For simplicity let’s go with the premise that there is no infinite compute & storage and that the transactional system can’t process analytical queries efficiently. This is where an efficient way was required to design a data warehouse that is optimal in storage, efficiently handles analytical queries (Slicing/dicing/Cube, etc), and provides required latency.
For all this, two theoretical design model for Datawarehouse design came into the picture by:
(a) Bill Inmon – Top Down approach (EDW) and
(b) Ralph Kimball – Bottom-up approach (Data mart).
Inmon’s approach is to build at a global scale centrally and factor in slow build whereas Kimball's way is to make an independent data mart by silo and connect together later. Let’s not dive into which model is best or which to choose.
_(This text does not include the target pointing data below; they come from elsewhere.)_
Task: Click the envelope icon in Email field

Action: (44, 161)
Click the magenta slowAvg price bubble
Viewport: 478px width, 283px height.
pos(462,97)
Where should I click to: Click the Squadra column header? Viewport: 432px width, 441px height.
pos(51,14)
In my case, in a nutshell, both models work and it totally depends on the use case and maturity of the organization. Another key point in this design is the “Data Representation”, Dimensional modeling using Star Schema, Snowflake schema, or a Hybrid of Star and snowflake which is a key pivot of faster querying and dimensionality.
The only key takeaway is despite infinite logistics, a good Datawarehouse design can solve a multi-dimensional problem. So, better not to ignore it.
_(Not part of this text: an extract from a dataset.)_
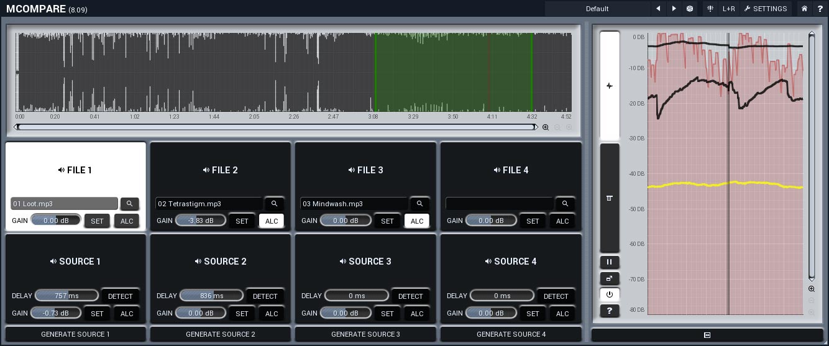Click the random preset dice icon
Image resolution: width=829 pixels, height=346 pixels.
coord(690,9)
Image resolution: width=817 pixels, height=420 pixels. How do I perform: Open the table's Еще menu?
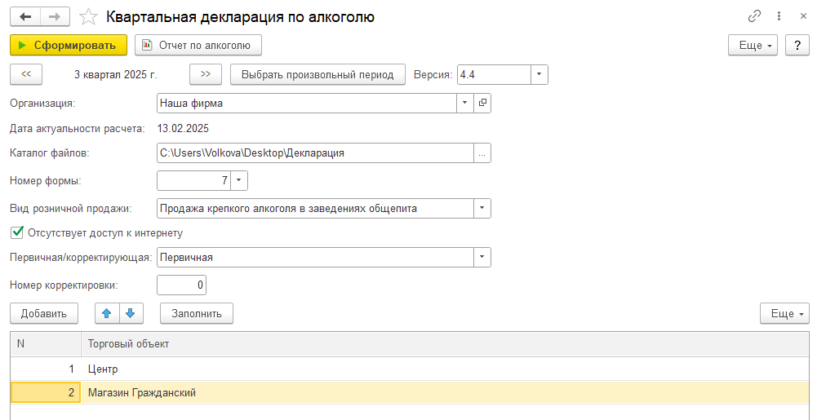tap(784, 313)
The next step in Building a DW is the platform of choice which can vary from on-premise (Teradata, IBM DB2, Oracle, etc) to Cloud DW (Snowflake, Redshift, BigQuery, etc). Building a traditional data warehouse is complex, and ongoing management and maintenance can be challenging and expensive. In the next section, we will dive into how to build with AWS Redshift (no argument if on-prem is better or Cloud or which cloud DWH is better).
Amazon Redshift is a fully managed petabyte scale enterprise-grade data warehouse that provides exceptional performance for analytics queries which is simple to use and cost effective. Amazon Redshift reduces the operational overhead required with traditional data warehouses by automating tasks such as patching, backups, and hardware provisioning. You can configure an Amazon Redshift cluster where you can customize the infrastructure and performance baselines for your data warehouse. Amazon Redshift also provides Redshift Spectrum, Datashare, Redshift ML, and Serverless setup which allows you to use Amazon Redshift cluster beyond DWH.
The way to Setup,
So far it makes sense to use Cloud DWH but How does this fit in the Big scheme of things DWH + Data Lake/Managed Services for Data solution? The image below explains how Data Lakes and Data Warehouses work together seamlessly. AWS RDS serves as the data source, providing a cost-effective and durable solution, that feeds into Amazon S3. The data is then transformed using ETL processes and onboarded into Redshift. Additional AWS services such as Athena, Glue, Spectrum, Lake Formation, and others play a crucial role in bridging the gap to create a comprehensive Data Solution.
In conclusion, this blog covers the fundamentals of Data Warehousing, delves into the implementation approach both theoretically and with a focus on the tech stack. We also gain a bird's-eye view of how it seamlessly integrates into the broader landscape of data solutions.